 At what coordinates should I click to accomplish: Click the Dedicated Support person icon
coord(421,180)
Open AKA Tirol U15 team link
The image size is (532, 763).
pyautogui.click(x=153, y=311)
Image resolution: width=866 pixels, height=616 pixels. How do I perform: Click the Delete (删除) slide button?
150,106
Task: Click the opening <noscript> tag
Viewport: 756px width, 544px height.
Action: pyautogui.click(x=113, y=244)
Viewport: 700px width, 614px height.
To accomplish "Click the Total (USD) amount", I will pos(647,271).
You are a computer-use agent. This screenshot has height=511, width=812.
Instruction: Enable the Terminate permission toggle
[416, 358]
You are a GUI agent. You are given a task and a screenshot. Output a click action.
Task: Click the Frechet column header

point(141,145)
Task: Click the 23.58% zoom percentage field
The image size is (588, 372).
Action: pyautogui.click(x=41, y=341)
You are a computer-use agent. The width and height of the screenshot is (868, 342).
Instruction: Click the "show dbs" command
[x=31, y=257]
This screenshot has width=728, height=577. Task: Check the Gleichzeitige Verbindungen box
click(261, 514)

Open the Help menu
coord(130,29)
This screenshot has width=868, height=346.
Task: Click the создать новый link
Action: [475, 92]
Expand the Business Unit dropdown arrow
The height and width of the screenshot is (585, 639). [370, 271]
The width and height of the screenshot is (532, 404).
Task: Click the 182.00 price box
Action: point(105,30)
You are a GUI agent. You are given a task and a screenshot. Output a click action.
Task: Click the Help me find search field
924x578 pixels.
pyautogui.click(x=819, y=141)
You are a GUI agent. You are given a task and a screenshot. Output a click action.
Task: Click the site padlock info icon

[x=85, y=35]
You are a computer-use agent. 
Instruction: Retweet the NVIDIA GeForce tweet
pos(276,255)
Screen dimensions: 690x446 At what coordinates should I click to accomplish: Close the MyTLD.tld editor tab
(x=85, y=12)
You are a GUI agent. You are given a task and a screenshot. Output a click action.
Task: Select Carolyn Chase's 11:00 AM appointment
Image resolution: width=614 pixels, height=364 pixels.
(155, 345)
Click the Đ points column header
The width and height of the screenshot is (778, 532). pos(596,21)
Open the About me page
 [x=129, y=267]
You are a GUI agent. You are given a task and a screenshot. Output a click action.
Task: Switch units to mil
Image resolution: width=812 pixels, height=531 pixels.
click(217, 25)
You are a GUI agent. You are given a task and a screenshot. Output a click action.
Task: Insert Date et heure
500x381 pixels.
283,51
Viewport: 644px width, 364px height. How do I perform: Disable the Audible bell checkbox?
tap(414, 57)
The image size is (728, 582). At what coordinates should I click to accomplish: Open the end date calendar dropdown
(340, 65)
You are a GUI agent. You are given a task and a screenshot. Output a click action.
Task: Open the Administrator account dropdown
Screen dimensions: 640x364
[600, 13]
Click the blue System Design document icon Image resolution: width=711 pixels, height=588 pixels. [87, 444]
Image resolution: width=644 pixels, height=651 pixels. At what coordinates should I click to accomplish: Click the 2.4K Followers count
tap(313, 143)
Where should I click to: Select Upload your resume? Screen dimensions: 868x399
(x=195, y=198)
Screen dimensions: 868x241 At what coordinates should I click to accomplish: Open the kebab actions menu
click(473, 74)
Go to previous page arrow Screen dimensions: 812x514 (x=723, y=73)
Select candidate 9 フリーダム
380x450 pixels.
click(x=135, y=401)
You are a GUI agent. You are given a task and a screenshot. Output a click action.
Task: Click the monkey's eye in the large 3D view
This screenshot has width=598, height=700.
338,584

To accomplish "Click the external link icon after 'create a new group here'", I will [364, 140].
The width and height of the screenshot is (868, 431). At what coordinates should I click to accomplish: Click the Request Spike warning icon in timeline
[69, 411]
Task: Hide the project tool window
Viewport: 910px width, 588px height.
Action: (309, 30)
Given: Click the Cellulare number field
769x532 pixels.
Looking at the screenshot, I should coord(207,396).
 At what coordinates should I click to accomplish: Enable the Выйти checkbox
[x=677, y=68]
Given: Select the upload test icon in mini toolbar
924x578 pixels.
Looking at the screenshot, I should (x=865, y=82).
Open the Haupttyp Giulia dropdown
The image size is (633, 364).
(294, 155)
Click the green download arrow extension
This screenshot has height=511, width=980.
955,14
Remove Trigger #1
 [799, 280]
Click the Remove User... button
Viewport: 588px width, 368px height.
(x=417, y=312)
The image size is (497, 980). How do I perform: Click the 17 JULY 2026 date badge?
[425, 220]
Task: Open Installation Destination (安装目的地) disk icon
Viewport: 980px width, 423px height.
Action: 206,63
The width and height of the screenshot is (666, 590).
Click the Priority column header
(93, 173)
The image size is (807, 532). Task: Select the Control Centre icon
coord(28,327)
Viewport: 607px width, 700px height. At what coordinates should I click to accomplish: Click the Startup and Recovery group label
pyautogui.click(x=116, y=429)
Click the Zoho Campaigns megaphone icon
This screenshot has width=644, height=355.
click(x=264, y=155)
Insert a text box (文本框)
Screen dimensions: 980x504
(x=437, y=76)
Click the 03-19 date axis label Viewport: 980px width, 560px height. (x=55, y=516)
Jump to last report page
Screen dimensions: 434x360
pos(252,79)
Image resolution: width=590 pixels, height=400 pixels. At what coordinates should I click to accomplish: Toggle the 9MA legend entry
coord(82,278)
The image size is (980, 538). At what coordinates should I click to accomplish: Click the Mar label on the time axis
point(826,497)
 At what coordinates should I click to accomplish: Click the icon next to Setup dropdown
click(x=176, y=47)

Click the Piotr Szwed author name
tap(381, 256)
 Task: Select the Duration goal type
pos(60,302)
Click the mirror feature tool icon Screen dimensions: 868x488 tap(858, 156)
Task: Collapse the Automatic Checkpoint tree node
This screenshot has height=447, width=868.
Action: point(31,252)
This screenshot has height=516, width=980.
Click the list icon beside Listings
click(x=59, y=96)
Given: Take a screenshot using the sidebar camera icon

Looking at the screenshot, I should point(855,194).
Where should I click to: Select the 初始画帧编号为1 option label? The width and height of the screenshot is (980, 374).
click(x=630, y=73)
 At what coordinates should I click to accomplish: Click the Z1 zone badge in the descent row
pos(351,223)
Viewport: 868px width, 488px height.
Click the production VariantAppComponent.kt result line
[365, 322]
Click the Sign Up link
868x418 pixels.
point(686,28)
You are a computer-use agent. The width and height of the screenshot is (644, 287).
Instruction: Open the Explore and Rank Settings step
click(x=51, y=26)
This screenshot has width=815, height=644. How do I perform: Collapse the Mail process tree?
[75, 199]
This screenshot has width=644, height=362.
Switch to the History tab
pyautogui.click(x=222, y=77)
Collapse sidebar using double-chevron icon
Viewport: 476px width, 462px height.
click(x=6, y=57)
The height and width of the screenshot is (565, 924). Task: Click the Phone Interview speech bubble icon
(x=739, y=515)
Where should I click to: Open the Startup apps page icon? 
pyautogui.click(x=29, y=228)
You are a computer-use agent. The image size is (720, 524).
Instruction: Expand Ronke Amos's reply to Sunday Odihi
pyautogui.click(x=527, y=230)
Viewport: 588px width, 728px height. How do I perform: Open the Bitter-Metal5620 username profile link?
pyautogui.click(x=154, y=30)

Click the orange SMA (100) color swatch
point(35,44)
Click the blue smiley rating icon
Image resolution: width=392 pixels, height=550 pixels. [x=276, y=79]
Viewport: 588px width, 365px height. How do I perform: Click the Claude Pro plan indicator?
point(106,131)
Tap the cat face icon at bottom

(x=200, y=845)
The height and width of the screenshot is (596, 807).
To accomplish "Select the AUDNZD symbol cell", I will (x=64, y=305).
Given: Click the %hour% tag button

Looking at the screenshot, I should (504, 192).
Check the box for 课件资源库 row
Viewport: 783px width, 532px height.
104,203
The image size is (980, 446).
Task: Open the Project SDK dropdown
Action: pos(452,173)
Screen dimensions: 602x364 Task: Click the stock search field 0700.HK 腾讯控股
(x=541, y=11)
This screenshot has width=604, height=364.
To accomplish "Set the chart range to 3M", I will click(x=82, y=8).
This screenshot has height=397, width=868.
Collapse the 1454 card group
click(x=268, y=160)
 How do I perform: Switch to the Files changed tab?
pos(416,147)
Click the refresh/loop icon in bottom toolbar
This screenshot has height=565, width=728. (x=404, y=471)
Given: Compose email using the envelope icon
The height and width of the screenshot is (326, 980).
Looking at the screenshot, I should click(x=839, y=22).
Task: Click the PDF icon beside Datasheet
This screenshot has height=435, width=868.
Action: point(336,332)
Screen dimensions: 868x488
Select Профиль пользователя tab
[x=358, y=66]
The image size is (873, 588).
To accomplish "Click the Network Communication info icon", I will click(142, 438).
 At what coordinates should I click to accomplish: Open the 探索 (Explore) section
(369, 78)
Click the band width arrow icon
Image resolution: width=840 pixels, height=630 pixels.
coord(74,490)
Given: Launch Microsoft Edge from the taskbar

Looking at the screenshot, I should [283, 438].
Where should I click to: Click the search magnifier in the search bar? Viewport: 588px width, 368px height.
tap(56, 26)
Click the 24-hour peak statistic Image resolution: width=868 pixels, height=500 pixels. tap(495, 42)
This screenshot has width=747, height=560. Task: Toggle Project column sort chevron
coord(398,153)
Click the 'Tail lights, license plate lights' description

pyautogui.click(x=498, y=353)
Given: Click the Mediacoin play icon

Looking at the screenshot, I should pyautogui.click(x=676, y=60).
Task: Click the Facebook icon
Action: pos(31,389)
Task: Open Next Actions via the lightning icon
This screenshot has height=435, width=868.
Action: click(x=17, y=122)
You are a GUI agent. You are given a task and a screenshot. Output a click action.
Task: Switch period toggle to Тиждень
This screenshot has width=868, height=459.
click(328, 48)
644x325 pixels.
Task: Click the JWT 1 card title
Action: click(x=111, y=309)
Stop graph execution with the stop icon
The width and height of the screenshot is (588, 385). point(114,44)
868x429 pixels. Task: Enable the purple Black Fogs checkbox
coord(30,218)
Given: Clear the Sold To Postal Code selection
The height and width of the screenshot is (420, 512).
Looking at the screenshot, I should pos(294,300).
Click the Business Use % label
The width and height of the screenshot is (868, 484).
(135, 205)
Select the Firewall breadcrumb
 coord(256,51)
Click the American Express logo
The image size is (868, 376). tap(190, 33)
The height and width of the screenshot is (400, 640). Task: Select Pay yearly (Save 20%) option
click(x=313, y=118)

#### WRITTEN PROBLEM
Give as a JSON list of strings every line from the start of the entries through the line containing "pyautogui.click(x=153, y=311)", inclusive, one string per line and no blank lines.

#### FULL RESPONSE
[
  " At what coordinates should I click to accomplish: Click the Dedicated Support person icon",
  "coord(421,180)",
  "Open AKA Tirol U15 team link",
  "The image size is (532, 763).",
  "pyautogui.click(x=153, y=311)"
]